__TASK GOAL__. Once you find the line that contains "町田市 (34, 2020)", write out that line and every line after it to the end of the records, exactly and with nothing else.

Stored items

....

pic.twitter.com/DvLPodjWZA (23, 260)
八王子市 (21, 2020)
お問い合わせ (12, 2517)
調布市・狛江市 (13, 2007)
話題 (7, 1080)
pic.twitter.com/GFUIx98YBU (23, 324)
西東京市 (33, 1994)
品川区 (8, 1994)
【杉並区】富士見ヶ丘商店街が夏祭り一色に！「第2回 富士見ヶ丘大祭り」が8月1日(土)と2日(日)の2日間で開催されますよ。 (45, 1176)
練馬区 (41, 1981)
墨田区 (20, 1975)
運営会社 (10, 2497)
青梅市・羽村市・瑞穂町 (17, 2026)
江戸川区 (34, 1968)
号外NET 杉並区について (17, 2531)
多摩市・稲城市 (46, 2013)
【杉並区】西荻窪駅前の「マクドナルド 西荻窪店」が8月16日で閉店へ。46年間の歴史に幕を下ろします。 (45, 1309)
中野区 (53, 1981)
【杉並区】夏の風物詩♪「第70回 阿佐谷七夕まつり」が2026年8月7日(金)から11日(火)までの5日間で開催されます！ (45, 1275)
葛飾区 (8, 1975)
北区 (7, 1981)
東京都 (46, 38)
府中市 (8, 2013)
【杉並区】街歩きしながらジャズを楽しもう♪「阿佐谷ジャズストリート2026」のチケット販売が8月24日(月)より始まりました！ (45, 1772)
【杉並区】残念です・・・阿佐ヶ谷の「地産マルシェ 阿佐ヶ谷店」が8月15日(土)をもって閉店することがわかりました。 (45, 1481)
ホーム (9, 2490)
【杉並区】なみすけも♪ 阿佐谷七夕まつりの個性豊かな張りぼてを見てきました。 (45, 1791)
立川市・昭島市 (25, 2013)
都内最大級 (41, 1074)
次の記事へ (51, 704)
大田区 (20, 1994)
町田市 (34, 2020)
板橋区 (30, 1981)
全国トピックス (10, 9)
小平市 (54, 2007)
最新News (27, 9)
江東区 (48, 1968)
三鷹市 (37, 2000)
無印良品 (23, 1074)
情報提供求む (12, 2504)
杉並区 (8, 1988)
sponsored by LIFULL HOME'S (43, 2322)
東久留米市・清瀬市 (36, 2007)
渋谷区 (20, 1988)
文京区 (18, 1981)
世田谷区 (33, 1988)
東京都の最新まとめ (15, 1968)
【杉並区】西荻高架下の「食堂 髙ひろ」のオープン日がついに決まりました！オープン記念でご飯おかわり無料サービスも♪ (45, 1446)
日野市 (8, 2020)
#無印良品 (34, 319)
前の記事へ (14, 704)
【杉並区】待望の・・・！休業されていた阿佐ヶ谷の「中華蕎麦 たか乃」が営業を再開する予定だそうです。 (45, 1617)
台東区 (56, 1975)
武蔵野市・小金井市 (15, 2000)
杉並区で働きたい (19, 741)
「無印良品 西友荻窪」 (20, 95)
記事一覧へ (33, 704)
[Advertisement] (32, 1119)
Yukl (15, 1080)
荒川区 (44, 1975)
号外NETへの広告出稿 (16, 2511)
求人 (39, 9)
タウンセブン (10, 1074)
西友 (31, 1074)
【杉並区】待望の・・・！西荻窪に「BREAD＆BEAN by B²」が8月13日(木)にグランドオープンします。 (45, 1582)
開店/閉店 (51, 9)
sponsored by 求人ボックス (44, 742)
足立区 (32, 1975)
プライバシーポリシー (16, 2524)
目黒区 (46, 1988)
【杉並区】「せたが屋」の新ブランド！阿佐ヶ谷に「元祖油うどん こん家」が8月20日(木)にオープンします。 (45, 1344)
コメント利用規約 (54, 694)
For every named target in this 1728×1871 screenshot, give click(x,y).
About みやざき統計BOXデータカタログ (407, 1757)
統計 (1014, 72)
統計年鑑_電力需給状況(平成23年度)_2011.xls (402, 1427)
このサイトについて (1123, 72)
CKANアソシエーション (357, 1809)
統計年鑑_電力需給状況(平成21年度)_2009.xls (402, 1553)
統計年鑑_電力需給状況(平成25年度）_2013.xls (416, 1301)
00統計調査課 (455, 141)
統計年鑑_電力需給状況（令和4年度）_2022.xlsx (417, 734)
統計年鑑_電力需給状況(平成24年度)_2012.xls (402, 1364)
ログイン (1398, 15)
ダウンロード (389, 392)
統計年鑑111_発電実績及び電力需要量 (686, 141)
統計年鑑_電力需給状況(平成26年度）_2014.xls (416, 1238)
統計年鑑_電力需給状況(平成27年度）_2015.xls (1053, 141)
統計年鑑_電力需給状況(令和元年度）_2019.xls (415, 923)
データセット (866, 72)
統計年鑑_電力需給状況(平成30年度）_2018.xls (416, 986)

....

__FINISHED TASK__.
町田市 (34, 2020)
板橋区 (30, 1981)
全国トピックス (10, 9)
小平市 (54, 2007)
最新News (27, 9)
江東区 (48, 1968)
三鷹市 (37, 2000)
無印良品 (23, 1074)
情報提供求む (12, 2504)
杉並区 (8, 1988)
sponsored by LIFULL HOME'S (43, 2322)
東久留米市・清瀬市 (36, 2007)
渋谷区 (20, 1988)
文京区 (18, 1981)
世田谷区 (33, 1988)
東京都の最新まとめ (15, 1968)
【杉並区】西荻高架下の「食堂 髙ひろ」のオープン日がついに決まりました！オープン記念でご飯おかわり無料サービスも♪ (45, 1446)
日野市 (8, 2020)
#無印良品 (34, 319)
前の記事へ (14, 704)
【杉並区】待望の・・・！休業されていた阿佐ヶ谷の「中華蕎麦 たか乃」が営業を再開する予定だそうです。 (45, 1617)
台東区 (56, 1975)
武蔵野市・小金井市 (15, 2000)
杉並区で働きたい (19, 741)
「無印良品 西友荻窪」 (20, 95)
記事一覧へ (33, 704)
[Advertisement] (32, 1119)
Yukl (15, 1080)
荒川区 (44, 1975)
号外NETへの広告出稿 (16, 2511)
求人 (39, 9)
タウンセブン (10, 1074)
西友 (31, 1074)
【杉並区】待望の・・・！西荻窪に「BREAD＆BEAN by B²」が8月13日(木)にグランドオープンします。 (45, 1582)
開店/閉店 (51, 9)
sponsored by 求人ボックス (44, 742)
足立区 (32, 1975)
プライバシーポリシー (16, 2524)
目黒区 (46, 1988)
【杉並区】「せたが屋」の新ブランド！阿佐ヶ谷に「元祖油うどん こん家」が8月20日(木)にオープンします。 (45, 1344)
コメント利用規約 (54, 694)
For every named target in this 1728×1871 screenshot, give click(x,y).
About みやざき統計BOXデータカタログ (407, 1757)
統計 (1014, 72)
統計年鑑_電力需給状況(平成23年度)_2011.xls (402, 1427)
このサイトについて (1123, 72)
CKANアソシエーション (357, 1809)
統計年鑑_電力需給状況(平成21年度)_2009.xls (402, 1553)
統計年鑑_電力需給状況(平成25年度）_2013.xls (416, 1301)
00統計調査課 (455, 141)
統計年鑑_電力需給状況（令和4年度）_2022.xlsx (417, 734)
統計年鑑_電力需給状況(平成24年度)_2012.xls (402, 1364)
ログイン (1398, 15)
ダウンロード (389, 392)
統計年鑑111_発電実績及び電力需要量 (686, 141)
統計年鑑_電力需給状況(平成26年度）_2014.xls (416, 1238)
統計年鑑_電力需給状況(平成27年度）_2015.xls (1053, 141)
統計年鑑_電力需給状況(令和元年度）_2019.xls (415, 923)
データセット (866, 72)
統計年鑑_電力需給状況(平成30年度）_2018.xls (416, 986)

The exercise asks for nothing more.